> _PASSAGE TO READ_:
--- START ---
(Bloomberg) -- China offers a “safe haven” in global equities as the nation is easing policies to boost growth at a time when most of the world is in tightening mode, according to JPMorgan Chase & Co.
“If investors are looking at challenges in all the markets, China really stands out as something that offers a resilience or safe haven from many of those risks,” Mixo Das, Asia equity strategist at JPMorgan, said in a television interview on Bloomberg. “China is the least unbuyable market at this point.”
Optimism over growth-supportive policies, coupled with China’s moves to somewhat live with the coronavirus even as it sticks to a Covid-Zero approach, has brought the CSI 300 benchmark close to entering a bull market. The index has risen nearly 19% from a low in April. It dropped 1.5% on Wednesday after President Xi Jinping said again that the Covid-Zero policy is the most effective.
--- END ---
> _EXERCISE REQUIREMENTS_:
1/ In the article on China's stock market, how much has the CSI 300 index risen from its April low?
2/ Please continue the article on China's stock market from the point where it stops.

> _PROVIDED RECORDS_:
--- START ---
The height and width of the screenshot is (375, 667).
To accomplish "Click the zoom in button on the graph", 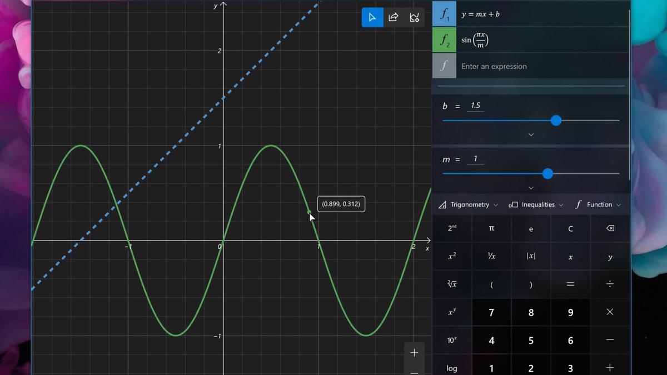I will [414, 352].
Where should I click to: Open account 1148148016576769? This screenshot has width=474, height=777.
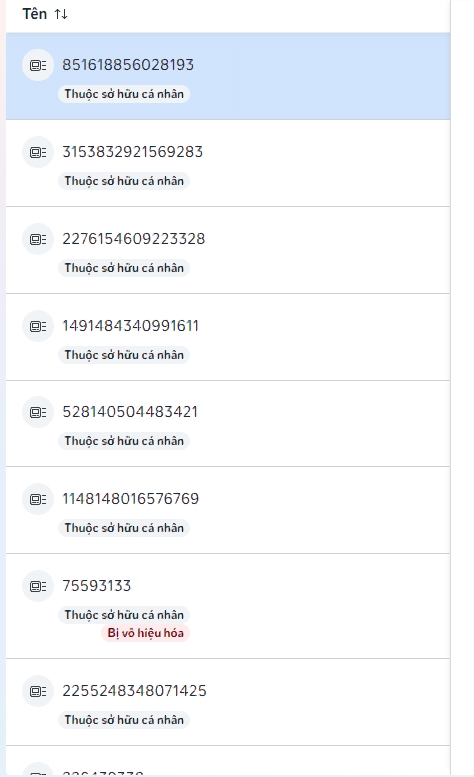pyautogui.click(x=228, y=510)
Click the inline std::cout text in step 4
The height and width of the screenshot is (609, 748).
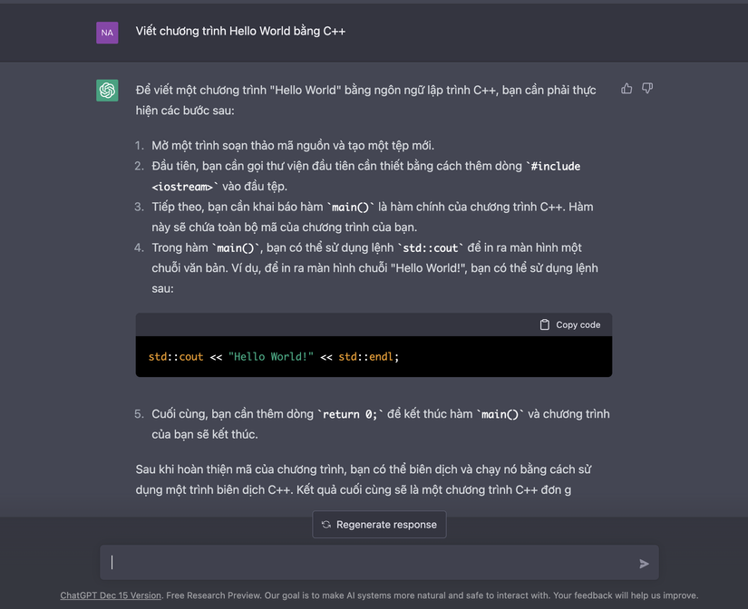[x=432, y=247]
--- END ---
--- START ---
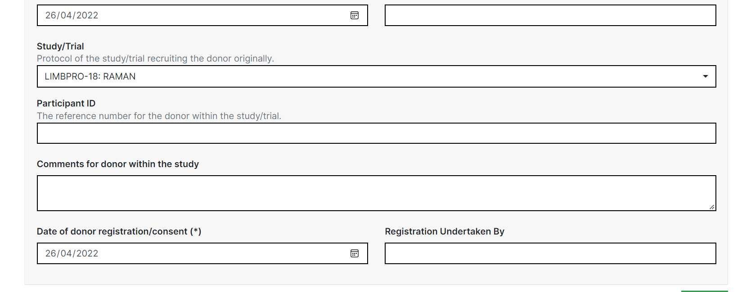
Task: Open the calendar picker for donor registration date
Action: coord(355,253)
--- END ---
--- START ---
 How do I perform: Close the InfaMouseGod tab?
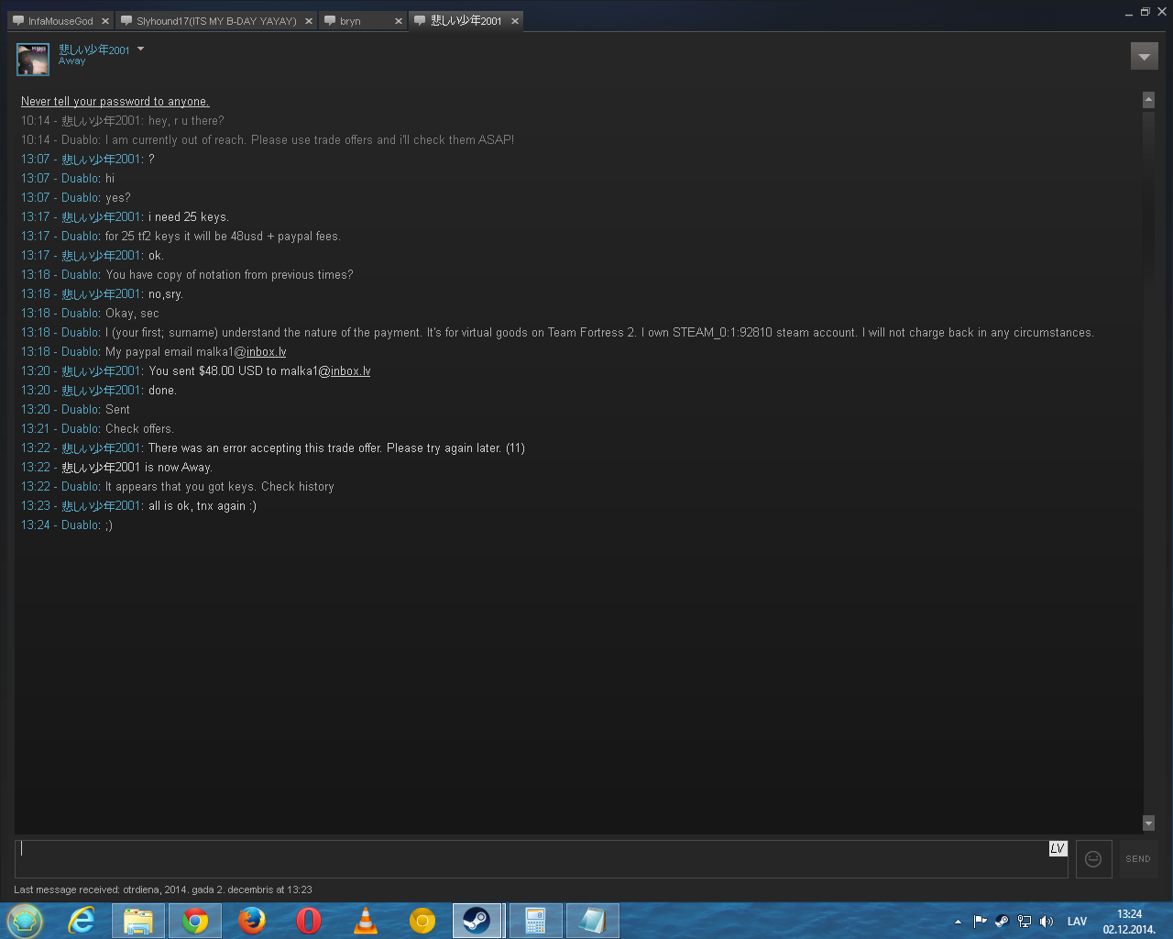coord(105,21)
--- END ---
> _ANSWERS IN ORDER_:
1/ Nearly 19%.

2/
Das added China’s easing of some measures puts its stock market “in a very good stead,” especially when offers extremely cheap relative valuations. China’s key gauge for onshore stocks is trading at 13.1 times the 12-month forward-earnings estimate, compared to 16 times for the S&P 500 Index, according to data compiled by Bloomberg.
JPMorgan’s Hong Kong-based strategist joins a growing list of market participants that have turned more optimistic on China’s outlook this month, helping the CSI 300 Index outperform global peers by the most since 2014 this quarter.